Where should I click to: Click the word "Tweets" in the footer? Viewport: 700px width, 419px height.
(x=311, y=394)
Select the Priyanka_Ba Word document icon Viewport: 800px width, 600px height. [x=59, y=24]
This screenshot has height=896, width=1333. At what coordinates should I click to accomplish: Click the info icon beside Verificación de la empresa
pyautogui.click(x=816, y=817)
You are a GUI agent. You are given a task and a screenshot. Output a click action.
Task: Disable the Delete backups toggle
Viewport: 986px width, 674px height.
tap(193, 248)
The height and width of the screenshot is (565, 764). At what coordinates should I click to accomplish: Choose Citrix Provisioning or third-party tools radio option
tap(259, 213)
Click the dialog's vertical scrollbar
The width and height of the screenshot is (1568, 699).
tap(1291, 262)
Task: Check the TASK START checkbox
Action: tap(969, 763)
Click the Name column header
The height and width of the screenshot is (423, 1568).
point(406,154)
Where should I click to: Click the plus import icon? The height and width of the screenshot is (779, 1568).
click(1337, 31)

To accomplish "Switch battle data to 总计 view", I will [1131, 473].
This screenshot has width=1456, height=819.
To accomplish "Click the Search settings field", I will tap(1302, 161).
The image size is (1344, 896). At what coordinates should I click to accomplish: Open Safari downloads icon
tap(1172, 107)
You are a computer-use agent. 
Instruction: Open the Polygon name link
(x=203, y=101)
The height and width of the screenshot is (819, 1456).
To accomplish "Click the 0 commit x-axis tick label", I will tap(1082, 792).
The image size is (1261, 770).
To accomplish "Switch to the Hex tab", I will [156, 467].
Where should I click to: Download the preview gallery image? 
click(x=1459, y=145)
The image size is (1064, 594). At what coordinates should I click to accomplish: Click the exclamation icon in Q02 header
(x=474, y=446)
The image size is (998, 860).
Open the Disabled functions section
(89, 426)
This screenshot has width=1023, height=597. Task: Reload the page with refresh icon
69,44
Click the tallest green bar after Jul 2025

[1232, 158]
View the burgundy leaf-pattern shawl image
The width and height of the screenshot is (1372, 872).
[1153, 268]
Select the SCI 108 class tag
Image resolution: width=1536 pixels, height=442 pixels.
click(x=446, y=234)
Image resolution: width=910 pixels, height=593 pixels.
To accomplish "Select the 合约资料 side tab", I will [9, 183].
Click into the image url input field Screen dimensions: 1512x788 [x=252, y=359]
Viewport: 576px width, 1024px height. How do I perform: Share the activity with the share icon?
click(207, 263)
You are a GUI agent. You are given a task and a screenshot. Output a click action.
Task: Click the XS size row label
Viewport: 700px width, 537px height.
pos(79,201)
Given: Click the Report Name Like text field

REQUIRED WORK
Gather every line of the material above that contains the word "icon" and copy each such line in full.

EXERCISE SOLUTION
Select the Priyanka_Ba Word document icon Viewport: 800px width, 600px height. [x=59, y=24]
This screenshot has height=896, width=1333. At what coordinates should I click to accomplish: Click the info icon beside Verificación de la empresa
Where should I click to: Click the plus import icon? The height and width of the screenshot is (779, 1568).
The image size is (1344, 896). At what coordinates should I click to accomplish: Open Safari downloads icon
The image size is (1064, 594). At what coordinates should I click to accomplish: Click the exclamation icon in Q02 header
This screenshot has width=1023, height=597. Task: Reload the page with refresh icon
Viewport: 576px width, 1024px height. How do I perform: Share the activity with the share icon?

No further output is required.